Records from a data collection:

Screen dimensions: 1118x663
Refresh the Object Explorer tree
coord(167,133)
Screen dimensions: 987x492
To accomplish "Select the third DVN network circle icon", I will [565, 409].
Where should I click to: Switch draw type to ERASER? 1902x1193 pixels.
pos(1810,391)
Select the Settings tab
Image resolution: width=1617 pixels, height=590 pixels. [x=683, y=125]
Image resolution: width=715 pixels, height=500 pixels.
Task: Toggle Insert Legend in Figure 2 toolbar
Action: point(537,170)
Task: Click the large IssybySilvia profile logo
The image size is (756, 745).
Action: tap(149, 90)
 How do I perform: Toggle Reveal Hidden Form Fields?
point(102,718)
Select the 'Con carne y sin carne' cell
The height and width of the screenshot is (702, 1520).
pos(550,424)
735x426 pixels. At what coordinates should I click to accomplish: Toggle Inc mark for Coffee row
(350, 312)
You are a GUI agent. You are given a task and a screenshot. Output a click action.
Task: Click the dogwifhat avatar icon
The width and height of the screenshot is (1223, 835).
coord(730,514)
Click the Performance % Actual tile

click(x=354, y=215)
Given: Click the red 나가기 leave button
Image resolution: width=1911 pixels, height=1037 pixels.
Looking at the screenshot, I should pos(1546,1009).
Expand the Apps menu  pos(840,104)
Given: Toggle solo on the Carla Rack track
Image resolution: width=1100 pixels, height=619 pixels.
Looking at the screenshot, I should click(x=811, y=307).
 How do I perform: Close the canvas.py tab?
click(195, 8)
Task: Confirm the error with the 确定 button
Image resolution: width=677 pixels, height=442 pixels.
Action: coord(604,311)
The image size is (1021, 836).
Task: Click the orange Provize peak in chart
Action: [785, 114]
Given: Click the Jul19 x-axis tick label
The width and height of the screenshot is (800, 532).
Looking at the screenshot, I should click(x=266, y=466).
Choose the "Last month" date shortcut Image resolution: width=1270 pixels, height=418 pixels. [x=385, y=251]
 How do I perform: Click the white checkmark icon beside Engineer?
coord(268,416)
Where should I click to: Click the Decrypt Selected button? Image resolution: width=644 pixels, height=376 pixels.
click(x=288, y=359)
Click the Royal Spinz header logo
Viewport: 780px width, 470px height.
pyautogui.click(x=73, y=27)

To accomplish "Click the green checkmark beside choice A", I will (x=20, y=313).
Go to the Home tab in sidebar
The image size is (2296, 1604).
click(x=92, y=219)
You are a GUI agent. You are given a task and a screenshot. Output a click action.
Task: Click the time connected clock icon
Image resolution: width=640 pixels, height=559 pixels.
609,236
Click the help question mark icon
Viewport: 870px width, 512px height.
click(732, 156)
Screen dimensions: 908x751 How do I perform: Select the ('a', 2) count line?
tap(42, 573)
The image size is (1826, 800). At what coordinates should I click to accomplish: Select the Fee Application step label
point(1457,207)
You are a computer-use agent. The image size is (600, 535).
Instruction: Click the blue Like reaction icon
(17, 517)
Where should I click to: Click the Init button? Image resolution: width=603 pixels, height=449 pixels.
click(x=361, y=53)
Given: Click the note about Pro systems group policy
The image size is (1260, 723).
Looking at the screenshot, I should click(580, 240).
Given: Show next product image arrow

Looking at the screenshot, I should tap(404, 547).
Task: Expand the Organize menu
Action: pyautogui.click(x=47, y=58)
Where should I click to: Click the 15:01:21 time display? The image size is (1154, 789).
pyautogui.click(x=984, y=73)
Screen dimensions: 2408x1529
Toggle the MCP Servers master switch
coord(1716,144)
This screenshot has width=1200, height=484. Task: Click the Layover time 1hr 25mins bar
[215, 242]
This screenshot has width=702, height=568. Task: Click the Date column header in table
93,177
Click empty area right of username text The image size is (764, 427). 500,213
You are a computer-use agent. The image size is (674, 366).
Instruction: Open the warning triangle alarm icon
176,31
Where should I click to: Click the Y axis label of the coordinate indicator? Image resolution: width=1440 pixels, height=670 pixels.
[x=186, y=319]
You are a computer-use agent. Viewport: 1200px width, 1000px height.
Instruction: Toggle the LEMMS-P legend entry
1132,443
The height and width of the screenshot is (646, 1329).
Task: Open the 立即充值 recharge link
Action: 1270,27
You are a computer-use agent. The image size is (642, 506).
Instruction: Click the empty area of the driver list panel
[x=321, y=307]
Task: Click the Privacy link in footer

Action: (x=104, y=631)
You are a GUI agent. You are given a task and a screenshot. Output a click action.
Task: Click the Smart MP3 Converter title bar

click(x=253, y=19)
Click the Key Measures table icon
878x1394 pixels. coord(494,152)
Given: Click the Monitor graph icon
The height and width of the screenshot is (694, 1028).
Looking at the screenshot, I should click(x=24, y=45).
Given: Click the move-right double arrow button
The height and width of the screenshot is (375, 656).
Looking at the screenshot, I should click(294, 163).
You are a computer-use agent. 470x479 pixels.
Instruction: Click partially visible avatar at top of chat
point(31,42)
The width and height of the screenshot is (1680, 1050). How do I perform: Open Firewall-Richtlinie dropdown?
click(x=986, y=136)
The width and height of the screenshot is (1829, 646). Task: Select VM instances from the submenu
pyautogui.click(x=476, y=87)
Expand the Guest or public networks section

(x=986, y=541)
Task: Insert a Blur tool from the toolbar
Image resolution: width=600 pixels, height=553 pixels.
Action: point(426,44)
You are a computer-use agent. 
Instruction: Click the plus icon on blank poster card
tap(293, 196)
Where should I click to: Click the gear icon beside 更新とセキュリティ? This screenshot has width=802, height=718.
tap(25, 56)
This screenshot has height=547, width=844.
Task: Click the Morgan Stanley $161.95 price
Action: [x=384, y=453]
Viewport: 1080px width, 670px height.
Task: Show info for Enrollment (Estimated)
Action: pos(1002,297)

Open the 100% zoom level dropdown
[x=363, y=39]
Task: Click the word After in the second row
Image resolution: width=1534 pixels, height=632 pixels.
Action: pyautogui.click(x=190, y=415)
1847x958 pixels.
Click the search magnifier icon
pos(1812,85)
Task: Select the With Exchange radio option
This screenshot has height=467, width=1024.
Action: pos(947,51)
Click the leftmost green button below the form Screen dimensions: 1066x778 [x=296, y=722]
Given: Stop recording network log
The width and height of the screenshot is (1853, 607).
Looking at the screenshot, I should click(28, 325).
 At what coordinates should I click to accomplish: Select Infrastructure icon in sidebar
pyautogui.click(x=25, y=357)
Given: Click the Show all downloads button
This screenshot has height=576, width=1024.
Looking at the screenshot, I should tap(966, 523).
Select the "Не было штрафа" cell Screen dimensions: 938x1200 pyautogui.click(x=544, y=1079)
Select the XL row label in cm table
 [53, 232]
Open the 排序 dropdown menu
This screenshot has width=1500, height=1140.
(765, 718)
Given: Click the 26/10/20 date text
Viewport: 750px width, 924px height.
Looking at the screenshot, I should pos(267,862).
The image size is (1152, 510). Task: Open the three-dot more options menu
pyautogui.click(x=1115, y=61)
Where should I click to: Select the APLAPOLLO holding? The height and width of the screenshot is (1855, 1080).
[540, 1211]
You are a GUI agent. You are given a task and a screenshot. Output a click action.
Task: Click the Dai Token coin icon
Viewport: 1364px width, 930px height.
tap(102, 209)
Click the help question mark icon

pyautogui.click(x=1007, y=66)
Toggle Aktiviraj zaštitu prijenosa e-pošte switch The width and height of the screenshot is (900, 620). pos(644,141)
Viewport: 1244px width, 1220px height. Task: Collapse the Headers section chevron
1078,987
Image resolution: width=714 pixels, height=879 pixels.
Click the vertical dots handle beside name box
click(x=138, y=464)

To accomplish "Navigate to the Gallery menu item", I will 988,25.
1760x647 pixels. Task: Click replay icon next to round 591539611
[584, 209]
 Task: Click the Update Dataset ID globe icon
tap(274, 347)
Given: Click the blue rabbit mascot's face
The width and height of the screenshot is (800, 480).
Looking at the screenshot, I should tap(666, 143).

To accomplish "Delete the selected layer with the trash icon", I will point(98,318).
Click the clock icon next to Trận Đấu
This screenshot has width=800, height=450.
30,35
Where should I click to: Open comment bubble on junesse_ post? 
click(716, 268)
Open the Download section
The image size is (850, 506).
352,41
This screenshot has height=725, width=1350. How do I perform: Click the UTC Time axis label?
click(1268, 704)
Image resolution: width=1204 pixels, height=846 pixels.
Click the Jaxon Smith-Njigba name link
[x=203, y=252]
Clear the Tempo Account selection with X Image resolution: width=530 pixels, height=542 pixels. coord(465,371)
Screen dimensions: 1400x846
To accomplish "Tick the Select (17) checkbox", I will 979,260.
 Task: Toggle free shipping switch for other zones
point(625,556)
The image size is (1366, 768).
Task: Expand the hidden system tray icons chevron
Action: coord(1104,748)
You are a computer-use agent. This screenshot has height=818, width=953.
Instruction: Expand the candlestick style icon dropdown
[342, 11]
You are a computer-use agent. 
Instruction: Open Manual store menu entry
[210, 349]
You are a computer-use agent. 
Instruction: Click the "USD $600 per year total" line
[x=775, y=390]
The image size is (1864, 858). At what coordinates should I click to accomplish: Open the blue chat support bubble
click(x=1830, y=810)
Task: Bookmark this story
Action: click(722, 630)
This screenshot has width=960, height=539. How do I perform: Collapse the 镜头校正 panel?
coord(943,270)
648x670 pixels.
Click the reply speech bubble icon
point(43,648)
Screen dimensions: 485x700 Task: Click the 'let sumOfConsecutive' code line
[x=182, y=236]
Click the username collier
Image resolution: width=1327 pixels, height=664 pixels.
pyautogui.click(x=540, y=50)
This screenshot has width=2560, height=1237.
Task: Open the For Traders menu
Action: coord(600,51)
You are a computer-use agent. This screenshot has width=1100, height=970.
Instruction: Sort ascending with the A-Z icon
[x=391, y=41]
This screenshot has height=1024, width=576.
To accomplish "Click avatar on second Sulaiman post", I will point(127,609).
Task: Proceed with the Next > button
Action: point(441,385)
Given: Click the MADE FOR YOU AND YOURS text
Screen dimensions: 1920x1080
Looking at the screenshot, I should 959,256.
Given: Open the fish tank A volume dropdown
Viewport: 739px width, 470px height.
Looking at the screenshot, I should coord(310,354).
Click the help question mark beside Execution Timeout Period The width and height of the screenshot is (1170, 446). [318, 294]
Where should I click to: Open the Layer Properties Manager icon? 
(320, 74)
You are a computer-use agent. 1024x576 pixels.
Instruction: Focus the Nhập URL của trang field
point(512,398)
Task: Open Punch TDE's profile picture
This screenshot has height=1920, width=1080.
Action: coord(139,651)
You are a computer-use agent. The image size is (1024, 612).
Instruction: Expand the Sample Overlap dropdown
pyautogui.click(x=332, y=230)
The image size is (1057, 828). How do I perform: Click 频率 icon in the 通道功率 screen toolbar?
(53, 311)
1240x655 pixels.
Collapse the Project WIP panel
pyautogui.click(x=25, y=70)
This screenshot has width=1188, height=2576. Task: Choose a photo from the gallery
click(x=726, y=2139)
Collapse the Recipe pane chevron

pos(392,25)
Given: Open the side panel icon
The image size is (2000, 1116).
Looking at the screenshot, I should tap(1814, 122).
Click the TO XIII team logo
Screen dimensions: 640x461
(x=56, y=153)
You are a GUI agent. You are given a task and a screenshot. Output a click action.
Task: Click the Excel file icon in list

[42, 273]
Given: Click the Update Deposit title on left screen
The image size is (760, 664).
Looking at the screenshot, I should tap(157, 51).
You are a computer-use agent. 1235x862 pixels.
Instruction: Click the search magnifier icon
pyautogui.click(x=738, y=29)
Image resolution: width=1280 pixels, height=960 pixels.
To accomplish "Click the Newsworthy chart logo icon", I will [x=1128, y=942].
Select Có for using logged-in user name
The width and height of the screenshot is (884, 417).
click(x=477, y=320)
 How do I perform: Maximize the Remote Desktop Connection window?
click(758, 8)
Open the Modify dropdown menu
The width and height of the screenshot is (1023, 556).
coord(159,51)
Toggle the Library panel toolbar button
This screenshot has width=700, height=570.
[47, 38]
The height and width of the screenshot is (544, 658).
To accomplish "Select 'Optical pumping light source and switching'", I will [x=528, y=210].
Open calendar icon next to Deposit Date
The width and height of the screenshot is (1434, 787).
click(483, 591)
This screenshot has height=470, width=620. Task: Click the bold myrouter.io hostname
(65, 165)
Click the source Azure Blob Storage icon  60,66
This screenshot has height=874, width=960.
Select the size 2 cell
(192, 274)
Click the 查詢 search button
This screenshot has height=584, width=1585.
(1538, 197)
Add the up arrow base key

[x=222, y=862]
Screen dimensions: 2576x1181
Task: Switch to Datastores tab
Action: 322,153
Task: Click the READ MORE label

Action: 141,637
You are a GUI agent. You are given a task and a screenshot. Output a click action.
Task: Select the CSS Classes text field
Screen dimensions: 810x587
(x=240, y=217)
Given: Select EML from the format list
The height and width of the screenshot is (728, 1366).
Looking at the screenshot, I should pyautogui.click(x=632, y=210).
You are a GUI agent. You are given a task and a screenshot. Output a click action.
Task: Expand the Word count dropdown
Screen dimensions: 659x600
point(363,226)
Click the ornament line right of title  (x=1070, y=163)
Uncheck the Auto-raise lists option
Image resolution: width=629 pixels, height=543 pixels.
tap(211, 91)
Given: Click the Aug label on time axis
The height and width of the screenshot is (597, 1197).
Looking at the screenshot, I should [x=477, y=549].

(What you have to do): All lines with the string "username" must be copied from the data.

(Solution to the exercise):
Click empty area right of username text The image size is (764, 427). 500,213
Click the username collier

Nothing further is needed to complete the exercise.